** Opening SUPPLIED RECORDS block **
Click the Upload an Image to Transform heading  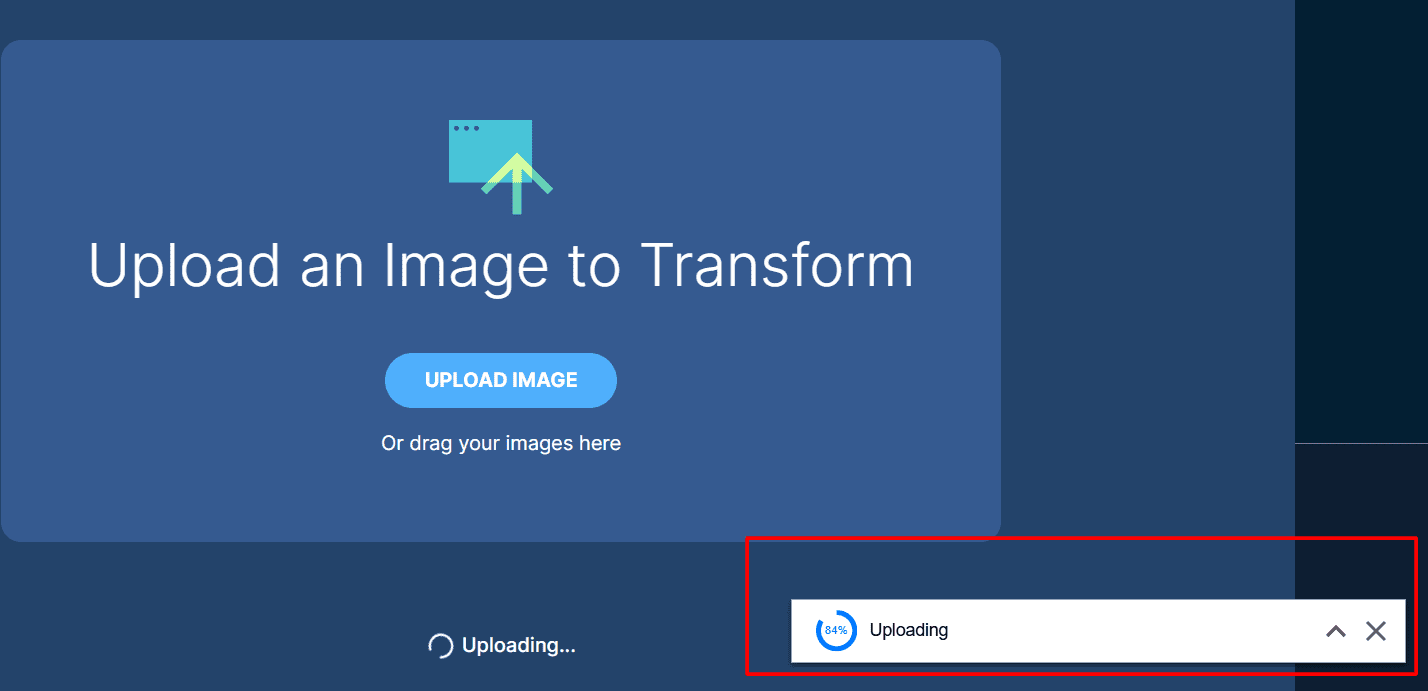[x=501, y=265]
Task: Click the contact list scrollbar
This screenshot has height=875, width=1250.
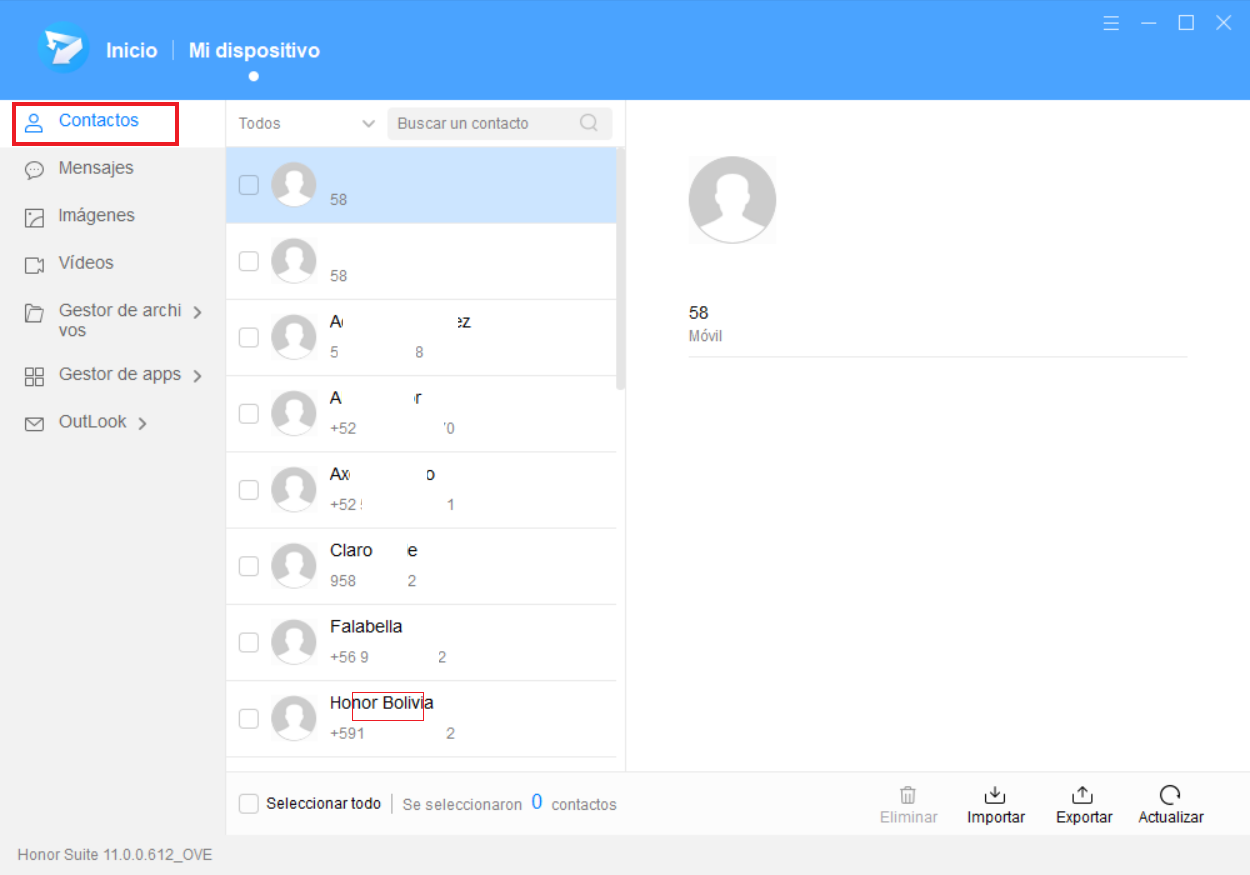Action: 620,270
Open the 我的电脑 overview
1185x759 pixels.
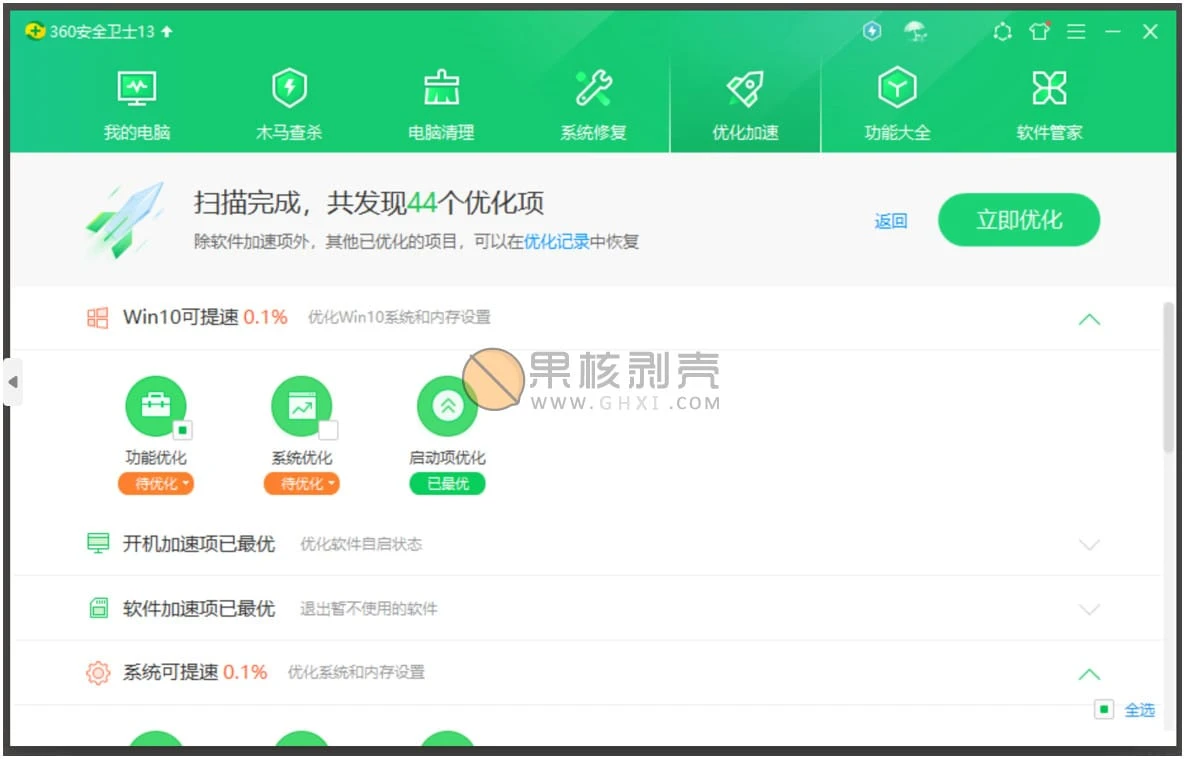137,100
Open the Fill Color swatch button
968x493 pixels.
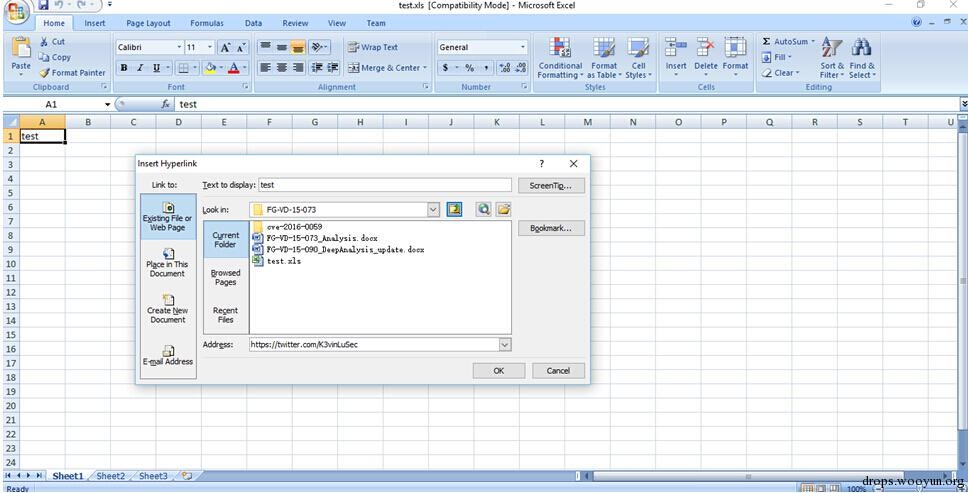(x=209, y=68)
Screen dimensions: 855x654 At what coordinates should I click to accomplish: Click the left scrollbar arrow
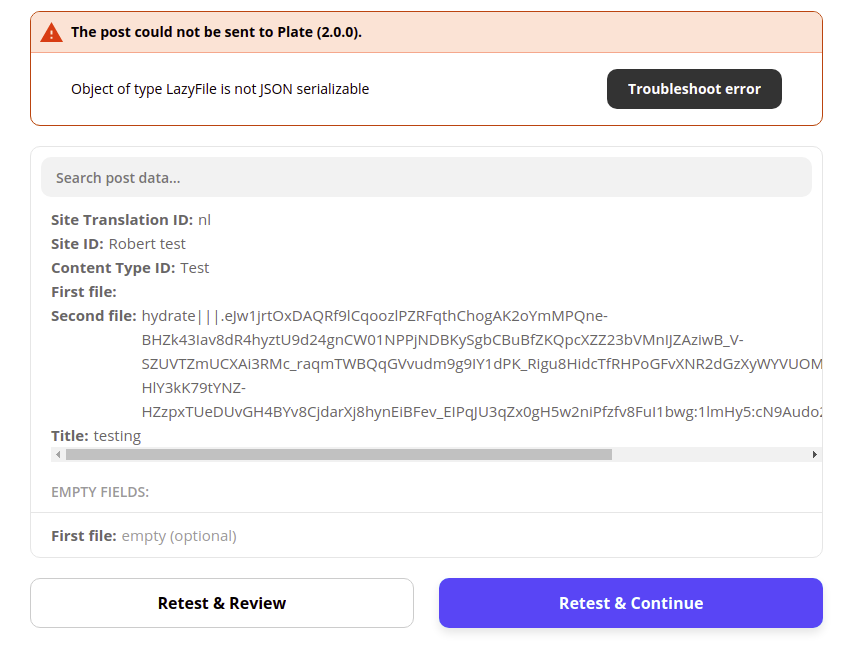pyautogui.click(x=58, y=454)
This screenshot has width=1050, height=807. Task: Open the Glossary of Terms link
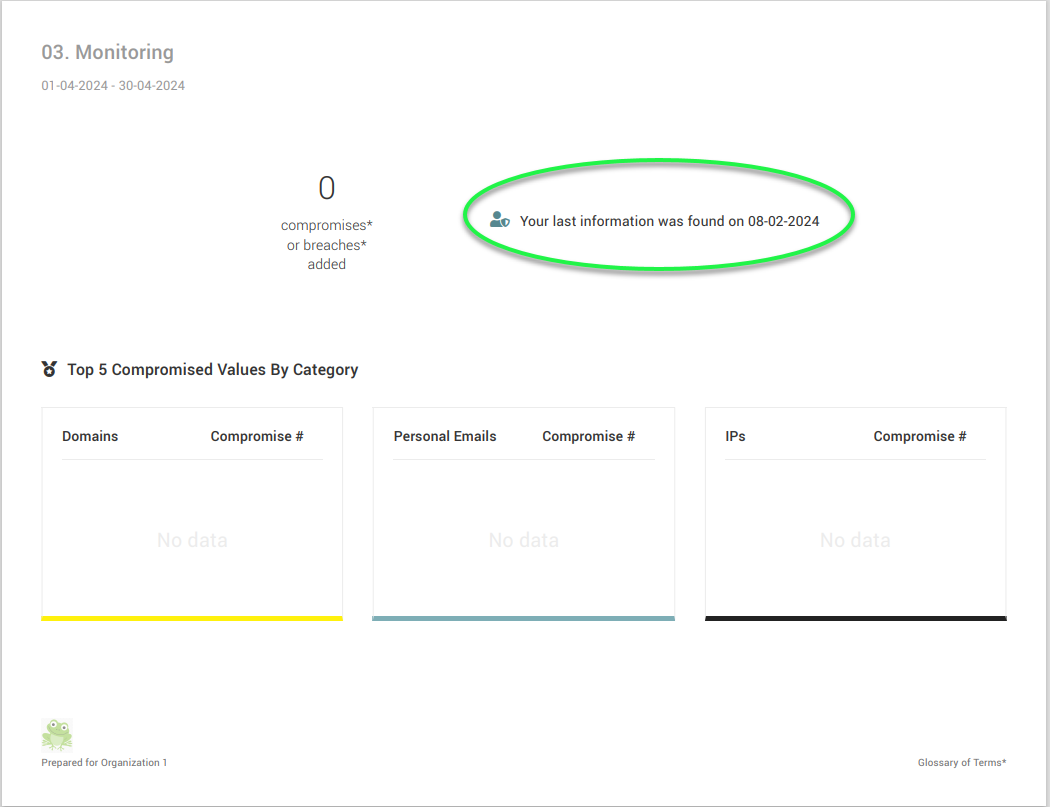click(x=961, y=763)
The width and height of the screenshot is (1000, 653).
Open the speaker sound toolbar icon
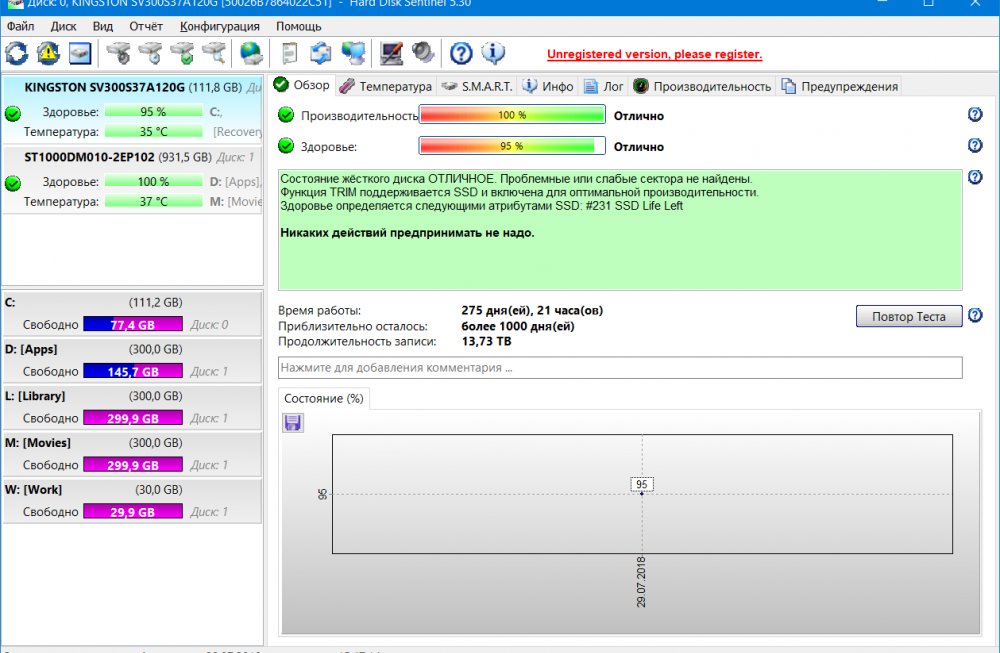[x=423, y=53]
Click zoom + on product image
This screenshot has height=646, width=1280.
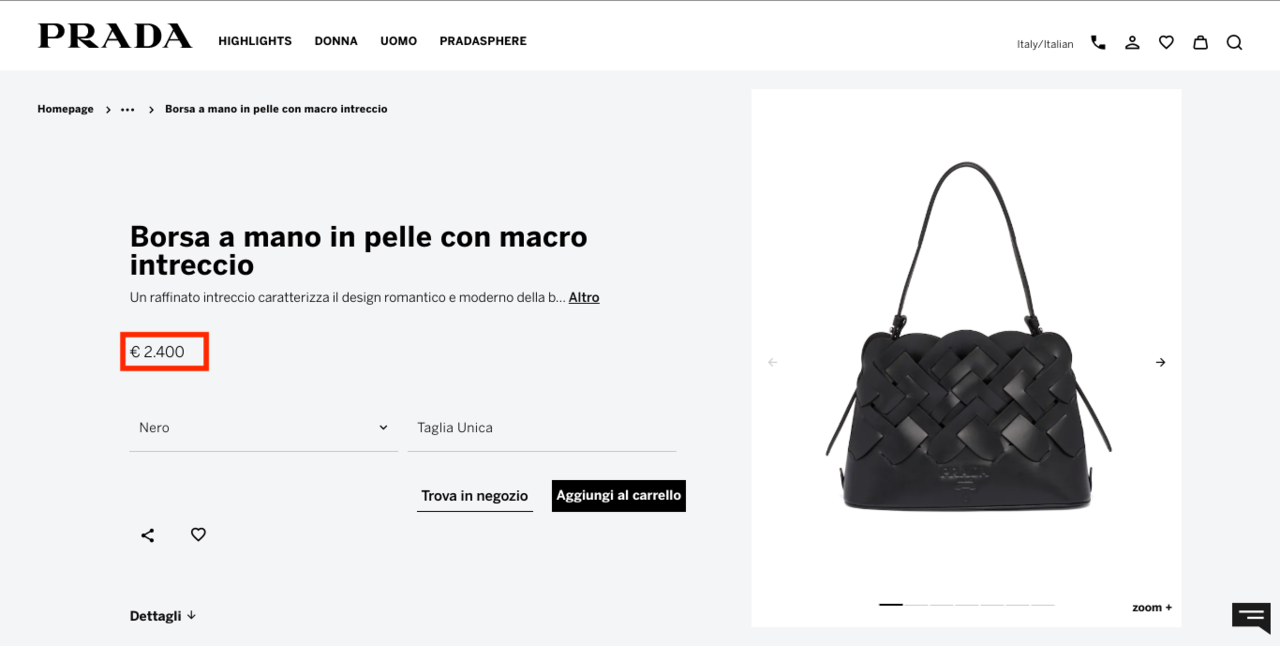click(x=1152, y=607)
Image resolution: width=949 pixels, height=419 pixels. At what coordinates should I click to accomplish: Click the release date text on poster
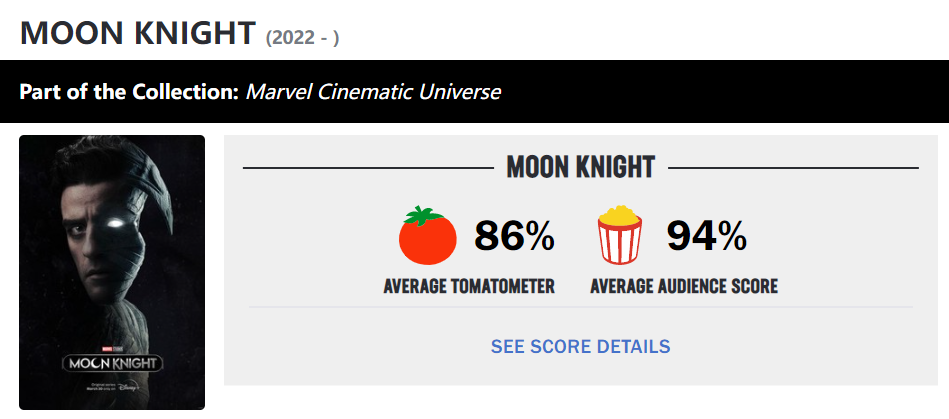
** Closing SUPPLIED RECORDS block **
WHAT THIS TASK INVOLVES:
Repeat nothing but the lines from the one containing "This screenshot has height=875, width=1250." through the end of the entries, exactly, and skip the pictures.

EXERCISE SOLUTION:
This screenshot has height=875, width=1250.
Action: 620,270
Open the 我的电脑 overview
1185x759 pixels.
137,100
Open the Fill Color swatch button
968x493 pixels.
(x=209, y=68)
Screen dimensions: 855x654 At what coordinates should I click to accomplish: Click the left scrollbar arrow
pyautogui.click(x=58, y=454)
This screenshot has width=1050, height=807. Task: Open the Glossary of Terms link
click(x=961, y=763)
The width and height of the screenshot is (1000, 653).
Open the speaker sound toolbar icon
[x=423, y=53]
Click zoom + on product image
This screenshot has height=646, width=1280.
click(x=1152, y=607)
Image resolution: width=949 pixels, height=419 pixels. At what coordinates should I click to accomplish: Click the release date text on poster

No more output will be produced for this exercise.